TEXT BLOCK:
::::

In previous versions of Windows Clustering, it was not possible to define the IsAlive and LooksAlive interval per Resource. Now, starting with Windows Server 2008 cluster, it is possible to define the IsAlive and LooksAlive intervals per resource.

When you setup a cluster for the first time, the Cluster Service running on the node takes a snapshot of the cluster configuration and saves it in HKLM\Cluster key. This Key contains the cluster configuration such as the resource name, their GUID, node holding the resources and status. This is generally called cluster configuration database. As an example, for Virtual Machines it includes the following:

 

The PersistentState keeps the status of the Resources or Virtual Machines in the Cluster. The above shown Status column is just for your reference. The PersistentState 1 means Online and 0 means Offline. The “Status” column is not stored as a registry entry.

This is also shown in the Cluster Registry hive:

 

FIGURE 1.3: PersistentState Entry in the Cluster Registry for Virtual Machine.

As you can see in Figure 1.3, the PersistentState registry entry value of Virtual Machine “Test Cluster VM” is 1 which indicates that the Virtual Machine is Online in the cluster.

Before the Resource Monitor executes any cluster function against the Virtual Machines or Cluster Groups, it looks at the cluster configuration database to check the status of all resources and their GUIDs. For example, let say we have a cluster group named “HyperV VMs”. All the Virtual Machines of Hyper-V reside in this group. When IsAlive interval expires (5 seconds by default), the Resource Monitor executes the IsAlive call against the “Hyper-V VMs” Cluster Group. It hands over the Resource GUID and Status to the Hyper-V Virtual Machines Resource DLL (VMCLUSRES.DLL). VMCLUSRES.DLL in turn executes the VM IsAlive call to check the Virtual Machines availability. Please note that VMCLUSRES.DLL doesn’t really know about the status of Virtual Machines. It is the Resource Monitor who supplies this information to VMCLUSRES.DLL.

Next we look at VM Open, VM Close, VM Online and VM Offline. These functions are called whenever Virtual Machines are moved across Hyper-V Servers or taken offline/online or when there is the need to call them. For example, you might want to take a Virtual Machine offline for maintenance purposes on a Hyper-V node. In that case, the Resource Monitor executes the Offline function and in turn VMCLUSRES.DLL executes the VM Offline function to take the Virtual Machine offline. The same will be updated to the VMMS.EXE process in background so that it is aware of the Virtual Machine status. We will discuss these functions later in this article. As a whole, these functions are executed by the Cluster Service and supported by the Hyper-V Resource DLL. That’s why Hyper-V Virtualization are known as pure cluster-aware Virtualization Software!

::::

INFORMATION SUPPLIED:

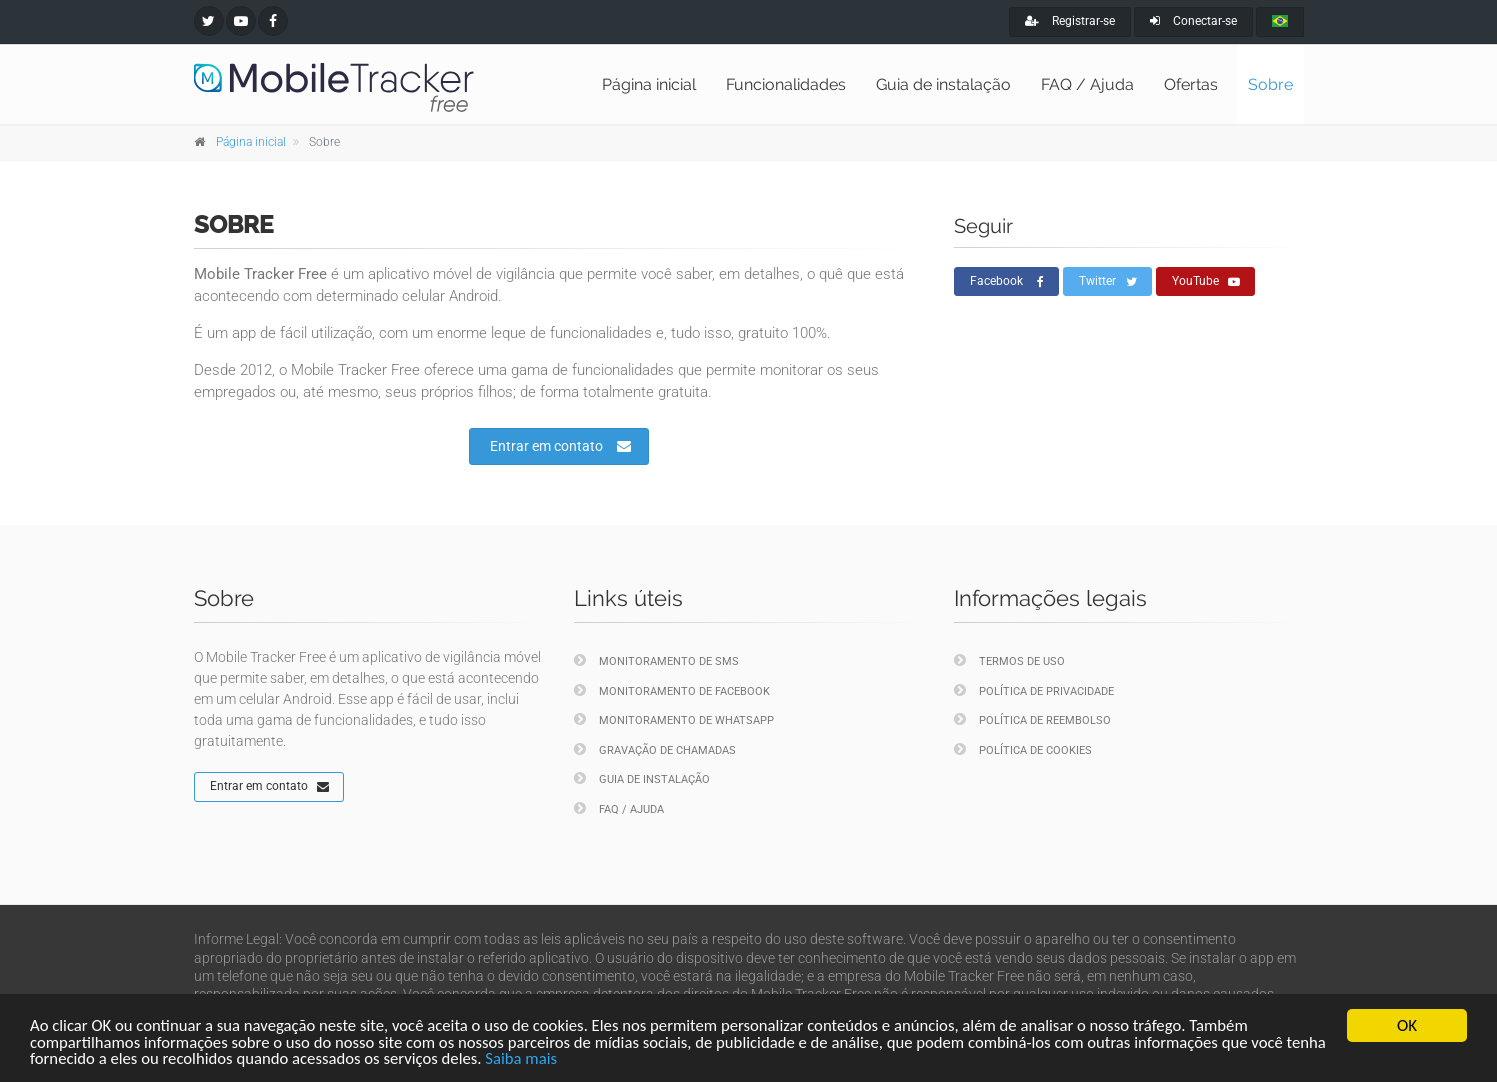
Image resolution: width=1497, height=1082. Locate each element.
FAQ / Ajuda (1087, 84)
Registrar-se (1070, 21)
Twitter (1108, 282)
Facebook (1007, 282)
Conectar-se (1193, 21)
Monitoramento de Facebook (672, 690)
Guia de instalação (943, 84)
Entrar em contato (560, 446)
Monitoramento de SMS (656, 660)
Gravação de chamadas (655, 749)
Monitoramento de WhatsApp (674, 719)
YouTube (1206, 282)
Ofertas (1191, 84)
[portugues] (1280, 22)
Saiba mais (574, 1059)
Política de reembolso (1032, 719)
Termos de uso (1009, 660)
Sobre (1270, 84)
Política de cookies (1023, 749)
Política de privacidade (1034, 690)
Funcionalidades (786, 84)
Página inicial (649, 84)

::::

WORK INSTRUCTIONS:
Extend the Hyper-V failover clustering article with the next few paragraphs, starting after its last sentence.

ANSWER TO THE TASK:
The Resource Monitor determines the state of Virtual Machines by checking the PersistentState value at the registry. This value could be either 1 or 0. 1 is for Online and 0 is for Offline. For example, if you stop a Virtual Machine on a cluster node, the value 0 is set for that service or resource at the registry. If you stop the Virtual Machine using command line or Hyper-V Manager, the value is still updated in the Cluster Configuration Database.  It is because Resource DLL of Hyper-V and VMMS.EXE always talk to each other to get the status of Virtual Machines and update accordingly in the Cluster Configuration Database. When you stop a Virtual Machine using a command line or WMI Script, you are actually interacting with VMMS.EXE service which, in turn, executes the Stop command on behalf of you. The status of Virtual Machine is updated in the Cluster Configuraiton Database. This may not work for other applications in the cluster. As an example, Exchange Server. Operations occurring out of the cluster for Exchange Server resources are not reflected at the cluster configuration database. In this case, the IsAlive query may not function correctly. The value supplied by the resource monitor will indicate that the Resources are running. Thus IsAlive will not take any action against the stopped Cluster Resources. The value is updated in the Cluster Configuration Database only when the LooksAlive is executed which performs a thorough check for the resources. The thorough check includes checking the Exchange Services.

How does Hyper-V Virtual Machine Resource DLL help in the failover process?

The status messages shown above Figure 1.1 are generated through IsAlive calls. When the IsAlive interval expires, the Resource Monitor executes the Cluster IsAlive calls. The Hyper-V Cluster Resource DLL in turn executes VM IsAlive against all Virtual Machine Resources. The messages returned by these calls include one of the following:

  • Online/Offline
  • Online/Offline Pending
  • Failed

The above status messages are passed back to the Resource Monitor. In turn this reports the need to take any action to the Cluster Service.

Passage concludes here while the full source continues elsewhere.